> _Source extract_:
Studio album by Lewis Del Mar
- Released: October 7, 2016
- Genre: Folk rock
- Label: Columbia

Lewis Del Mar chronology
|  | Lewis Del Mar (2016) | August (2020) |

Singles from Lewis Del Mar
- "Loud(y)" Released: January 1, 2015; "Malt Liquor" Released: January 15, 2016; "Painting (Masterpiece)" Released: July 22, 2016; "14 Faces" Released: July 22, 2016; "Puerto Cabezas, NI" Released: September 30, 2016;

= Lewis Del Mar (album) =

Lewis Del Mar is the self-titled debut album by American folk pop duo Lewis Del Mar. It was released by Columbia Records on October 7, 2016 on CD, digital download and 12″ vinyl.

Professional ratings
Review scores
| Source | Rating |
| AllMusic | Star Half star |

==Background==
Lewis Del Mar is described by singer Danny Miller as "urban electro latinfolk", while drummer Max Harwood says, "We always try to maintain a balance between more industrial sounds and acoustic sounds." The songwriting for the album was completed by fall of 2015, when Harwood and Miller took a trip to Colombia. Having roots in Latin America, due to Miller's father being from Nicaragua, and Harwood's parents residing in Panama, they took their inspiration from Latin music.

> _Given exercise 1_: List every single from the album that the album article names.
> _Given exercise 2_:
Answer from the album article:
(a) Which record label released the album?
(b) By when was the songwriting for the album completed?
(c) What country is Danny Miller's father from?

> _Source data_:
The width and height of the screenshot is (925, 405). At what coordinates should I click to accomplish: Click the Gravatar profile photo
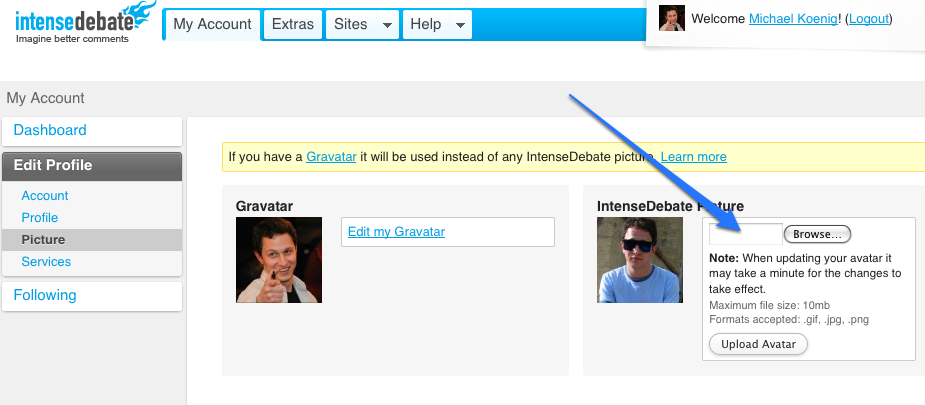point(279,260)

> _Written solution 1_:
"Loud(y)"
"Malt Liquor"
"Painting (Masterpiece)"
"14 Faces"
"Puerto Cabezas, NI"

> _Written solution 2_:
(a) Columbia Records
(b) By fall of 2015
(c) Nicaragua